Al primer mes le borré a los niños y se le fue como el 80% del encanto. Al
segundo mes vacié el carrito de frutas y galletas coronita y lo llené de tintes
LOREAL y alimentos dietéticos. Al tercer mes, reemplacé al marido opresor por
un tímido esposo trabajador que se deslomaba para satisfacer sus caprichos. Y
ya para el cuarto mes, me la imaginé divorciada y prófuga en el Caribe,
tomándose una piña colada con dos morenos fornidos aceitándole y masajeándole
la malagua. Gorda cachera, pensé, por tu culpa llevo meses sin poder leer tranquilo.

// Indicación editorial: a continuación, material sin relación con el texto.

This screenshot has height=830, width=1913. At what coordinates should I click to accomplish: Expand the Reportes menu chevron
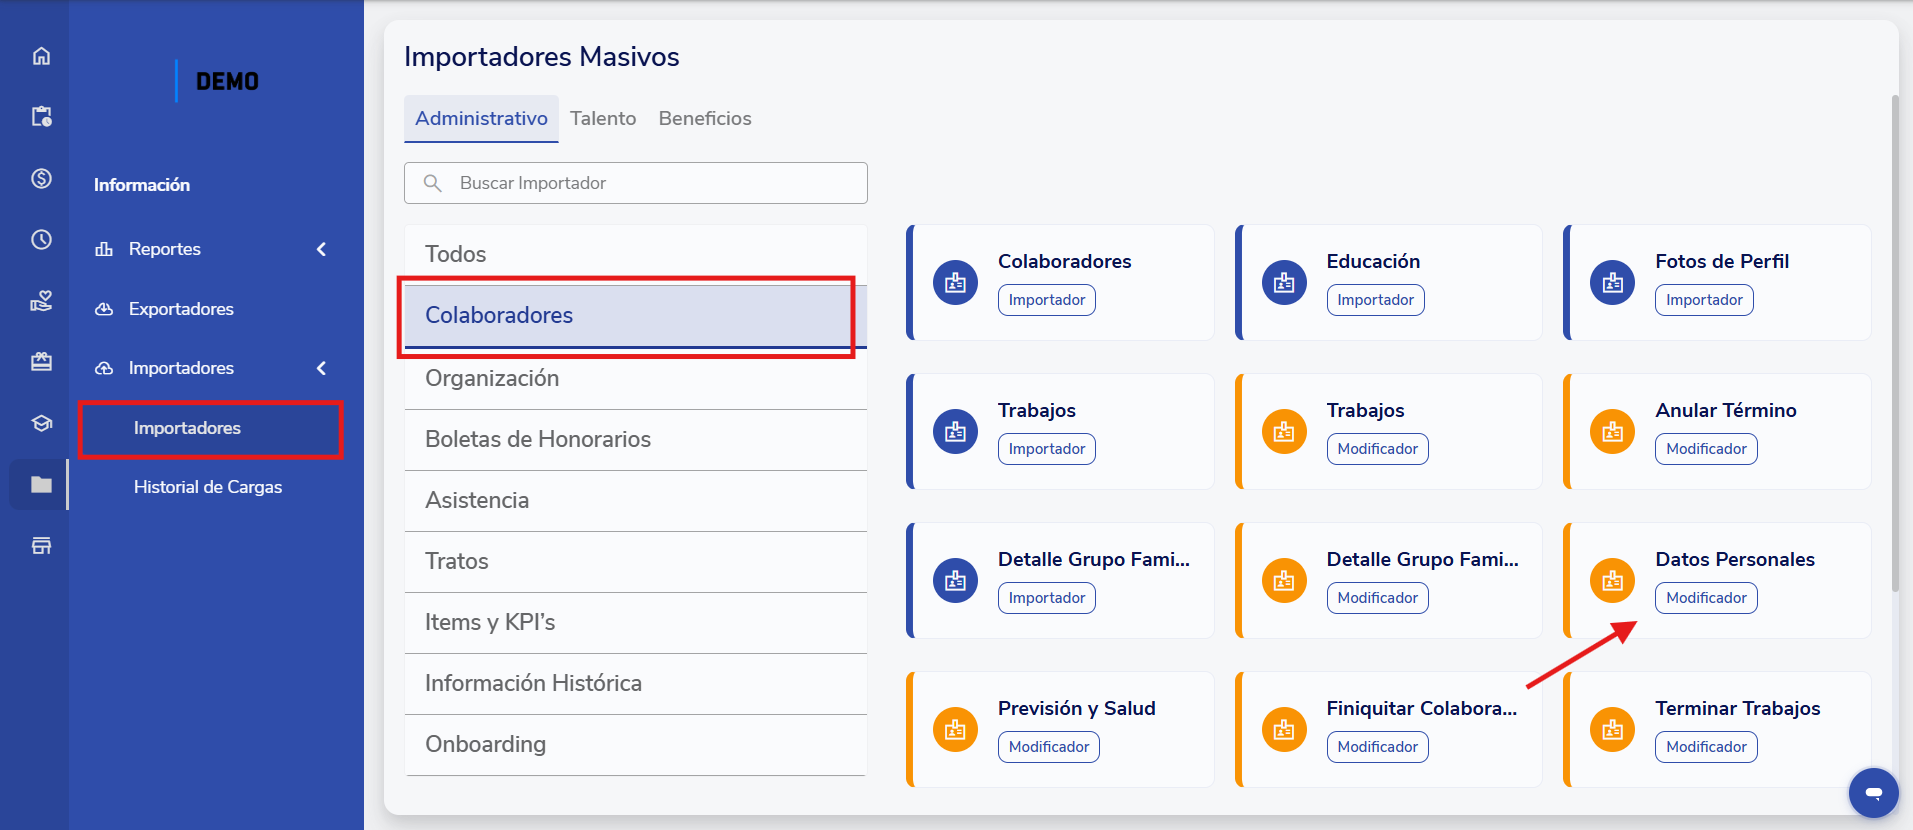tap(321, 249)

La vaina es que hoy, la señorita que llama, ya no me ha dicho que se comunica
de parte METRO, sino de un lobby de abogados. Carajo, es lógico. Supongo que
tras tantos meses, ya se cansaron de esperar y están cazando a Flora como a una
marrana en día de feria. Las vacaciones se le han acabado. La imagino -mismo
Thelma y Louise- en un Ford Thunderbird, acelerando por una autopista mexicana
con una docena de patrulleros siguiéndole el paso. La escucho reír
demencialmente dentro del carro mientras mete la mano a una bolsa de doritos y
jura que no la atraparán con vida. Eso es, le digo mentalmente, no nos
atraparán con vida. La veo desesperar, salirse de la autopista, siento en mis
huesos el traquetear de las llantas contra la arcilla del desierto, la sorpresa
de los policías, veo el acantilado a través de sus ojos y finalmente el
silencio del auto volando hacia el vacío. Entonces pienso: ya no sonará más mi
teléfono. Ya nadie me llamará Flora. Y estoy feliz. Y sonrío. Y es también como
morir un poco.
'moliente
Me despierto tarde y no
hay pan en casa. Tengo hambre. No puedo empezar a trabajar así. Me cubro la
pijama con un saco y avanzo semidormido hasta la esquina. Me paro frente a la
carretilla y musito algo. La señora me llena un vasito de 'moliente y su
compañera me prepara un pan con lomo y cebollita. Regreso a casa con el
estómago tibio y el corazón listo para el día. Esto es lo que voy pensando: ¿Ya
existe un monumento al emolientero? En Sullana, la tierra de mis abuelos, hay
un homenaje al señor de las raspadillas. En uno de los jardines de la Plazuela
Checa, descansa la carreta sobre la que llevaba su enorme bloque de hielo
(Melquíades ¿eres tú?). Cuando le pedías raspadilla, retiraba la piel de sacos
negros con la que protegía su bloque del sol, tomaba un rallador y lo frotaba
hasta llenarte el vasito plástico de afilada escarcha. Luego le echaba los
jarabes que tú le pidieras. Tamarindo, mango, cola. La psicodelia de la
infancia. No sé qué era lo más paja, si comer la raspadilla o el resplandor que
te pegaba en la cara cuando descubría el glaciar, o la cascada de color que iba
colándose por los cráteres del hielo y que tú ya ibas sintiendo en tu lengua de
niño. Aquel ritual, ancló aquel señor a mi memoria. Lo mismo me pasa ahora con
mis queridas emolienteras. Me venden algo más que un desayuno. ¿Pero cómo
podría ser su monumento? ¿Una tajada de limón hecha de granito? ¿tres altas
espigas de cebada? ¿una enorme botella de alfalfa? ¿podría ser una pileta que
simule dos jarritas de metal enfriando el emoliente? Es absurdo. Tal vez solo
baste con seguir yendo hasta su carretilla, seguir estirando nuestros vasos
para que nos sirvan la yapa. En resumen, rendirles el mismo tributo que le damos
a todos nuestros héroes cotidianos: mantenerlos como parte de nuestros días
hasta que marquen su huella indeleble en nuestra memoria.